Data mismatch between Fundamental data sources

Course Name: [Data

Hi,

  1. I tried to compare the fundamental data with two to three data sources and I see differences. Please let me know how do we handle these cases?

  2. There are many missing values in the fundamental data in many features(more than 10-20%). Please let me know how to handle this?

  • Does forward filling help?

Regards
Shreyas Balakrishna

Hi Shreyas,

Approach to Resolve Discrepancies

A. Prioritize Official Sources (If Accuracy is Critical)
  • Verify with SEC filings (10-K, 10-Q) or equivalent official reports.
  • If discrepancies exist, trust official filings over third-party data vendors.
B. Ballpark Estimate (If Precision is Not Critical, e.g., for ML modeling or quick analysis)

For each fundamental metric (e.g., revenue, EPS) for a single company and period:

  1. Gather fundamental values from different sources (typically 3-4 values).
  2. Compute the max/min ratio:
  3. Set a threshold (e.g., 1.1 or 1.2 based on acceptable variance).
  • If Ratio > Threshold, verify with official filings.
  • If Ratio ≤ Threshold, take the mean of available values as a reasonable estimate.

Ok thanks

Hi Shreyas,

for query 2:
If fundamental data has many missing values, here’s how to handle it:

  • Try to update missing values using official sources.

  • Perform exploratory data analysis (EDA) to look for patterns:

    • Which companies have missing values?
    • Are there specific periods when this happens?
    • Are certain features consistently missing across companies?
  • If a feature has more than X% missing data, consider dropping it unless it’s crucial.

  • Forward fill (ffill) is not ideal for this case.

  • Some models like XGBoost can handle missing values internally, so imputation may not always be necessary.

  • Create a custom score using the Z-score approach within the same period across the industry.

    • Standardize key metrics (e.g., ROE, EBITDA margin) using Z-scores.
    • Skip NA values and compute the average Z-score of available metrics
  • Consider using:

from sklearn.impute import IterativeImputer
  • When imputing, include additional features like:
    • % change in stock price for the respective period (e.g., quarter).
    • Industry averages for the same and other related metrics.
    • Financial ratios to improve imputation accuracy.

Also, the best approach depends on the model you’re building.

Sure. Thanks a lot!

:::::

→ **Problem to work on**
Please list every financial metric that the forum thread on fundamental data mismatches names as an example. The lines that come after this point are separate material, unrelated to the forum thread above.

→ **Data excerpt**
:::::

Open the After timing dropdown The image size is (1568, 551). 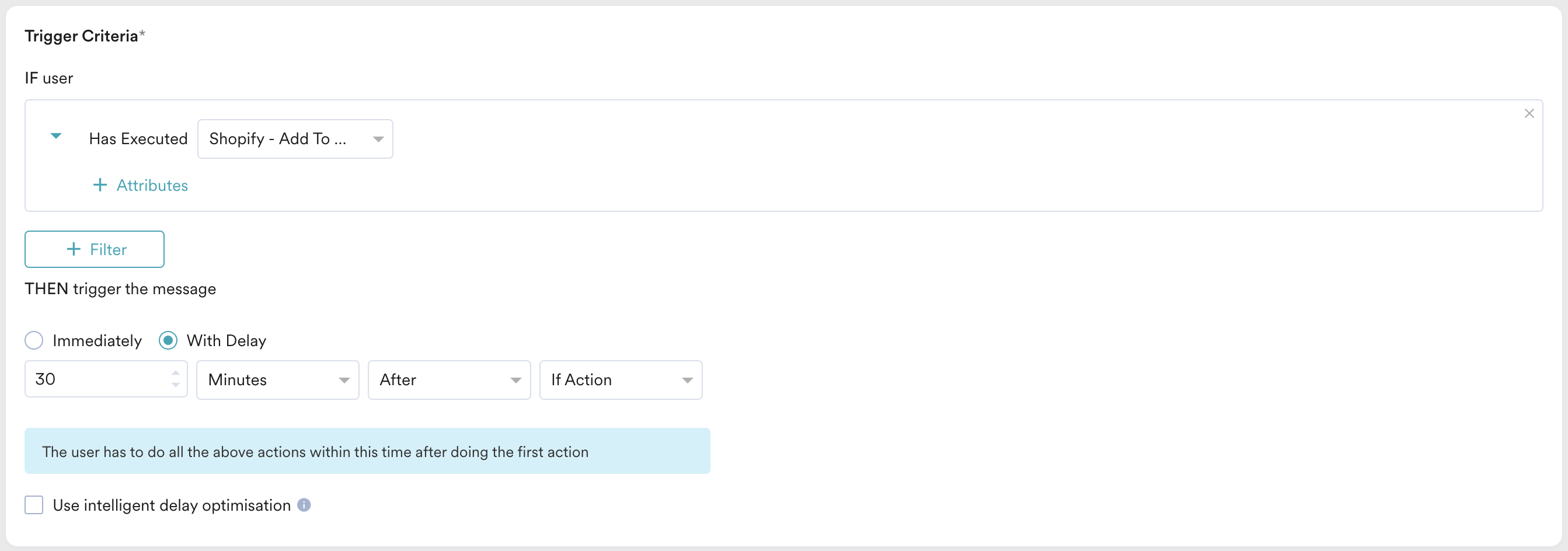click(x=450, y=380)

:::::

→ **Correct response**
- Revenue
- EPS
- ROE
- EBITDA margin